Shanghai Key Lab of Intelligent Information Processing, Shanghai, China.
School of Computer Science and Technology, Fudan University, Shanghai, China.
Bioinformatics. 2022 Jun 27;38(13):3377-3384. doi: 10.1093/bioinformatics/btac357.
Rapid developments of single-cell RNA sequencing technologies allow study of responses to external perturbations at individual cell level. However, in many cases, it is hard to collect the perturbed cells, such as knowing the response of a cell type to the drug before actual medication to a patient. Prediction in silicon could alleviate the problem and save cost.

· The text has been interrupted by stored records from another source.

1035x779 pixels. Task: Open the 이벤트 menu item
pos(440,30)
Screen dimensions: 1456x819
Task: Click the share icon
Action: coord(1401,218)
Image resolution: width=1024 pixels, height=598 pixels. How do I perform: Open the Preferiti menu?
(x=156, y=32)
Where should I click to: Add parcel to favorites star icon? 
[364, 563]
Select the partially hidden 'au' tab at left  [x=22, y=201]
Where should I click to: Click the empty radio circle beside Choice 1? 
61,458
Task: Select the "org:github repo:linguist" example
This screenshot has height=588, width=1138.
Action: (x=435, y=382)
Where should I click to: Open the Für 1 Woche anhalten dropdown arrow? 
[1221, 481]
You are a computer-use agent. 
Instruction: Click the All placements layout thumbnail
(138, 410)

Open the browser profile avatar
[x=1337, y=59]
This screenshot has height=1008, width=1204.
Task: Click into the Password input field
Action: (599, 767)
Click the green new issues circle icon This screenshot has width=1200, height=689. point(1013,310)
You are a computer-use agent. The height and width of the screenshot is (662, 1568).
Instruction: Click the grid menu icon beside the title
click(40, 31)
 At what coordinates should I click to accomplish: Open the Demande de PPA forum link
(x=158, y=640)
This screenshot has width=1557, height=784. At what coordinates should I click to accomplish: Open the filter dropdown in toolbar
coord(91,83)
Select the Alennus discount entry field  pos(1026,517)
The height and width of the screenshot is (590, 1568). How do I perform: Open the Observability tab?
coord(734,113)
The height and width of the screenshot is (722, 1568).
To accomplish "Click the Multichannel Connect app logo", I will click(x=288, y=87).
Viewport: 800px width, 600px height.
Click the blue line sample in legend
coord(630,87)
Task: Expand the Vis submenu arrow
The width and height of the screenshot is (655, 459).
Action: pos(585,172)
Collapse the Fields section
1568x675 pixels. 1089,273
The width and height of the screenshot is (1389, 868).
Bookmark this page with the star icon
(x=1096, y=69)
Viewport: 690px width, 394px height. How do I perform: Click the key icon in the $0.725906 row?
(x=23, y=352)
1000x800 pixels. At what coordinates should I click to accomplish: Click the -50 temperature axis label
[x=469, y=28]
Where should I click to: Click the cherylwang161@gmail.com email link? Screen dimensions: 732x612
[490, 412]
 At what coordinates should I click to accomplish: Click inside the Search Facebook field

Although several tools have been developed, their prediction accuracy leaves much room for improvement.
In this article, we propose scPreGAN (Single-Cell data Prediction base on GAN), a deep generative model for predicting the response of single-cell expression to perturbation. ScPreGAN integrates autoencoder and generative adversarial network, the former is to extract common information of the unperturbed data and the perturbed data, the latter is to predict the perturbed data. Experiments on three real datasets show that scPreGAN outperforms three state-of-the-art methods, which can capture the complicated distribution of cell expression and generate the prediction data with the same expression abundance as the real data.
The implementation of scPreGAN is available via https://github.com/JaneJiayiDong/scPreGAN. To reproduce the results of this article, please visit https://github.com/JaneJiayiDong/scPreGAN-reproducibility.
Supplementary data are available at Bioinformatics online.
单细胞 RNA 测序技术的快速发展使得能够在单细胞水平上研究对外界扰动的反应。然而,在许多情况下,很难收集受扰细胞,例如在给患者实际用药之前,就知道某种细胞类型对药物的反应。硅基预测可以缓解这个问题并节省成本。尽管已经开发了几种工具,但它们的预测准确性仍有很大的改进空间。
在本文中,我们提出了 scPreGAN(基于 GAN 的单细胞数据预测),这是一种用于预测单细胞表达对扰动反应的深度生成模型。scPreGAN 集成了自动编码器和生成对抗网络,前者用于提取未受扰数据和受扰数据的共同信息,后者用于预测受扰数据。在三个真实数据集上的实验表明,scPreGAN 优于三种最先进的方法,它可以捕捉到细胞表达的复杂分布,并生成与真实数据具有相同表达丰度的预测数据。
scPreGAN 的实现可通过 https://github.com/JaneJiayiDong/scPreGAN 获取。要重现本文的结果,请访问 https://github.com/JaneJiayiDong/scPreGAN-reproducibility。
补充数据可在生物信息学在线获得。